Required task. Reproduce word for word the stretch of the Snowfakery recipe text below from "In addition to" through "22:10:13+00:00 (<class 'datetime.datetime'>)".

Macros re-uses groups of fields instead of requiring you to repeat them manually.

Let's use a macro in a recipe named evolution.yml.

- macro: canine
  fields:
    sound: barks
    legs: 4
    family: Caninae

- object: Animal
  include: canine
  fields:
    species: dog
    home: inside

- object: Animal
  include: canine
  fields:
    species: wolf
    home: outside

This recipe generates:

Animal(id=1, sound=barks, legs=4.0, family=Caninae, species=dog, home=inside)
Animal(id=2, sound=barks, legs=4.0, family=Caninae, species=wolf, home=outside)

Let's include more than one group of macros in a recipe named evolution_2.yml.

- macro: canine
  fields:
    sound: barks
    legs: 4
    family: Caninae

- macro: domestic
  fields:
    home: inside
    eats: petfood

- object: Animal
  count: 2
  include: canine, domestic
  fields:
    name: dog

This recipe generates:

Animal(id=1, sound=barks, legs=4.0, family=Caninae, home=inside, eats=petfood, species=dog)
Animal(id=2, sound=barks, legs=4.0, family=Caninae, home=inside, eats=petfood, species=dog)

Macros can include other macros. In fact, macros are especially powerful if you combine them with the include_file feature that lets one file include another. We even suggest you make a library of the most common object types you work with and then override fields to combine or specialize them.

.. note:: fields or friends declared in the macros listed later override those listed earlier. fields or friends declared in the Object Template override those declared in macros.

Debug

You can use Snowfakery's debug function to output values to stderr (usually, the command line) for debugging.

The debug function can "wrap" any formula expression and return its value.

# tests/debug.recipe.yml
- object: Example
  fields:
    value1: ${{ debug(399 + 21) / 10 }}
    value2: ${{ debug((399 + 21) / 10) }}
    value3:
      debug:
        - fake: datetime

In addition to its usual output, this would output:

DEBUG - 420 (<class 'int'>)
DEBUG - 42.0 (<class 'float'>)
DEBUG - 2017-06-19 22:10:13+00:00 (<class 'datetime.datetime'>)

Define Variables

To generate a value shared by multiple templates, create a variable with var.

Let's create a variable named "lastname.yml" that uses a shared var.

- var: lastname_var
  value:
    fake: LastName
- object: person
  fields:
    FirstName:
      fake: FirstName
    LastName: ${{lastname_var}}
- object: spouse
  fields:
    FirstName:
      fake: FirstName
    LastName: ${{lastname_var}}

.. note:: This works both at the top level of your recipe and in friends lists.

To group several fields together, create a "hidden" object.

- var: shared_address
  value:
    - object: __shared_address
      fields:
        street:
          fake: StreetAddress
        city:
          fake: city
        state:
          fake: state

Include Files

The include_file feature pulls in all declarations from the declared file. The file can itself include other files.

To include a file by a relative path:

- include_file: child.yml

Formulas

To insert data from one field into into another, use a formula.

# examples/price_math.recipe.yml
- object: Sale
  fields:
    num_items:
      random_number:
        min: 10
        max: 20
    per_item_price:
      random_number:
        min: 10
        max: 20
    message: Thanks for buying ${{num_items}} items @ $${{per_item_price}} each!

Supplied information.
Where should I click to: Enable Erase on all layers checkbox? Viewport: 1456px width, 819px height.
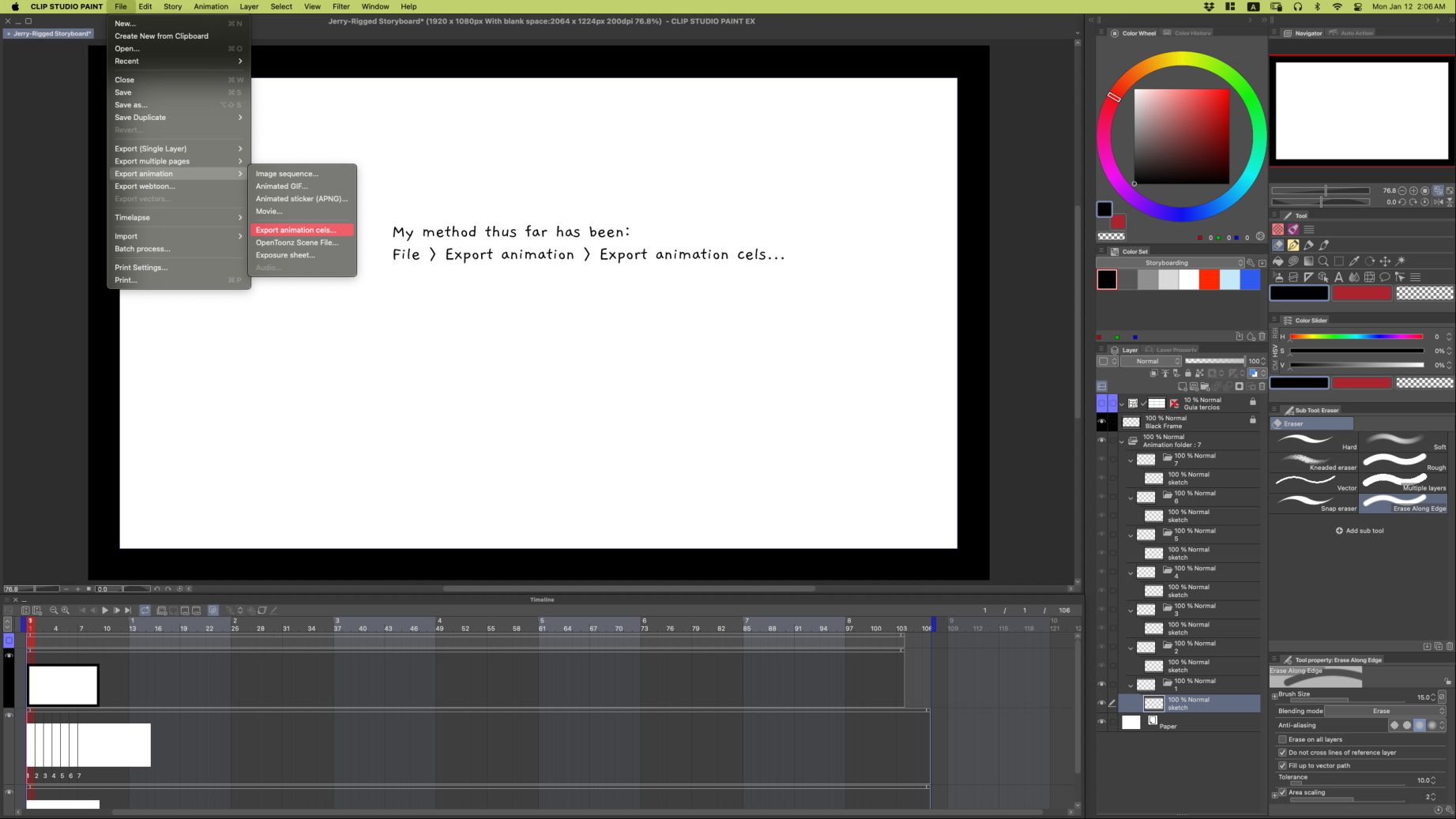pyautogui.click(x=1282, y=740)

Task answer.
In addition to its usual output, this would output:

DEBUG - 420 (<class 'int'>)
DEBUG - 42.0 (<class 'float'>)
DEBUG - 2017-06-19 22:10:13+00:00 (<class 'datetime.datetime'>)